Суть времяпровождения в дискотеках исчерпывающе точно выражает термин их завсегдатаев «Балдеть». Весьма громкие ритмы и пульсирующий свет подавляли сознание, делая априори невозможным какое-то духовное наполнение этих вечеров. Попытки придать дискотекам «идейную направленность» были чистым формализмом, потому что молодые люди ходили сюда, чтобы НЕ ДУМАТЬ. По самой своей сути это была сугубо потребительская форма досуга, и дискотеки стали центрами «размывания» коммунистической идеологии.

Эффект деятельности этих центров был велик. В середине 80-х годов значительная часть молодёжи 16-18-и лет «серьёзную» музыку, обогащающую душу человека, не воспринимала в принципе. В одной из статей в «Советской культуре» приводилась подборка высказываний из писем людей этого возраста. Их лейтмотив: отстаньте со своим Моцартом, дайте нам слушать то, что мы хотим. Композитор Кирилл Волков, комментируя эти письма, заметил, что все они «написаны словно бы одним человеком». «Знаете, что мне сразу представляется, когда я перебираю эти письма? – делился композитор. – Гендель и Гретель из сказки братьев Гримм. Как они съедают пряничный домик… и кажутся себе победителями. А ведьма уже разводит огонь под большим котлом, довольно поглядывая на пир маленьких бедолаг».

В постсоветское время кое-кто из политиков и даже учёных – сторонников левой оппозиции стал всерьёз именовать 60-80-е годы «золотым веком» советского социализма. Действительно, в этот период резко поднялся уровень материального благосостояния основной части советских людей. С 1950 по 1972 годы выпуск потребительских товаров длительного пользования вырос в 16 раз. С 1966 по 1985 годы реальные доходы населения увеличились в 3,2 раза. К 1986 году из каждых 100 семей 98 имели телевизор, 91 – холодильник, 70 – стиральную машину. Во второй половине 80-х 63,7% семей в РСФСР жили в отдельных квартирах, 24% - в отдельных домах… По среднедушевому уровню питания Советский Союз вышел на 7-е место в мире. Очень высоким был уровень социальной защищённости людей.

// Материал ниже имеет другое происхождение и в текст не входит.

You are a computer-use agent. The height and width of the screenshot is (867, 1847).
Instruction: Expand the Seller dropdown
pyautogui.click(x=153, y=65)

Однако в условиях деградации работы по духовному развитию людей и формированию у молодого поколения установок гуманистической идеологии рост материального благосостояния оказался не благом, а злом. Он создал предпосылки для распространения погони за матблагами. Избранный способ повышения материальной обеспеченности людей стимулировал включиться в неё. И при этом всё меньше делалось для выработки во внутреннем мире человека «иммунитета» против такого соблазна. Развязывание гонки за матблагами вело к девальвации духовных ценностей – сначала у отдельных людей, потом это явление стало всё явственней ощущаться в масштабах всего общества.

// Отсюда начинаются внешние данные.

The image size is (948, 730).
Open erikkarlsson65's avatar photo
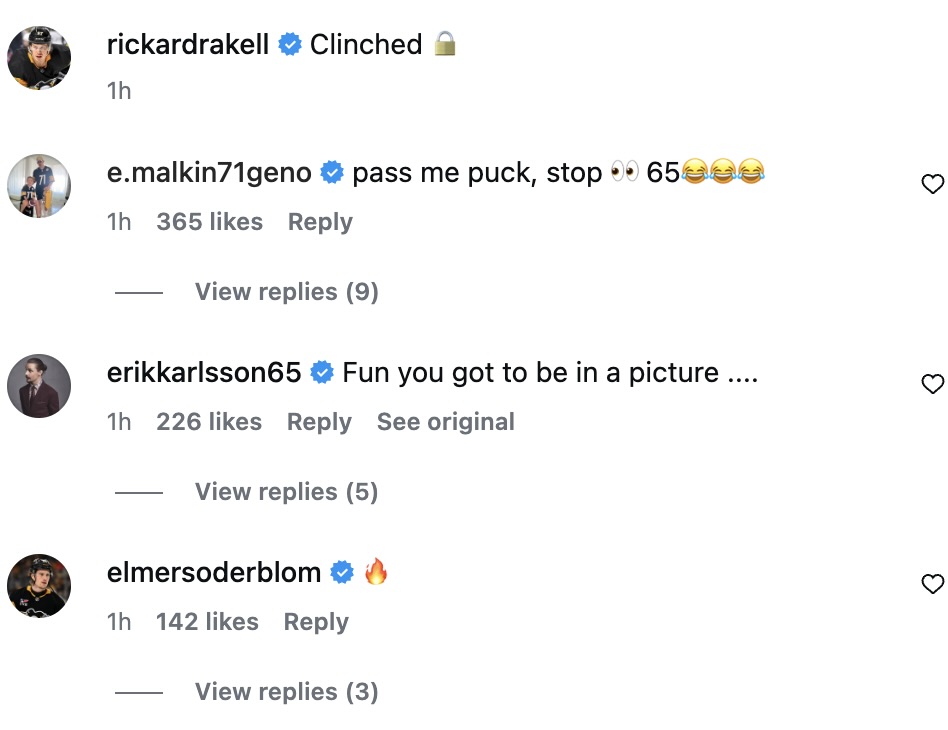click(x=39, y=386)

«В советском обществе больше не происходит революционных перемен… вместо этого оно, по-видимому, просто стремится достичь более высоких потребительских стандартов капиталистического Запада», - с удовлетворением констатировал небезызвестный З. Бжезинский. «Во внутренней политике Советского Союза в большей мере делается ставка на улучшение материальных условий жизни по буржуазному образцу, чем на моральные факторы», - вторили ему Кан и Брюс-Бриггс. А советские идеологические работники вместо того, чтобы разобраться в этом вопросе и сделать необходимые выводы, предпочитали «давать отповедь»: «Себе в союзники идеологи и пропагандисты Запада хотели бы записать даже реальное достижение социалистических государств – происходящий в них быстрый рост уровня жизни населения».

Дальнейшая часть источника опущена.